** Source information follows **

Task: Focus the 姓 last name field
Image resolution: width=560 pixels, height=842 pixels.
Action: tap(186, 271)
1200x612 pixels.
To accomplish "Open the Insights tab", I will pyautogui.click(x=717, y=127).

** End of Source information **
** Source information follows **

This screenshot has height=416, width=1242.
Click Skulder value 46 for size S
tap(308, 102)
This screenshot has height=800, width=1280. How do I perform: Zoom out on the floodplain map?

** End of Source information **

* [What you have to do]:
Find the lines in the records that contain the word "screenshot", then copy every one of them.

* [Result for this exercise]:
This screenshot has height=416, width=1242.
This screenshot has height=800, width=1280. How do I perform: Zoom out on the floodplain map?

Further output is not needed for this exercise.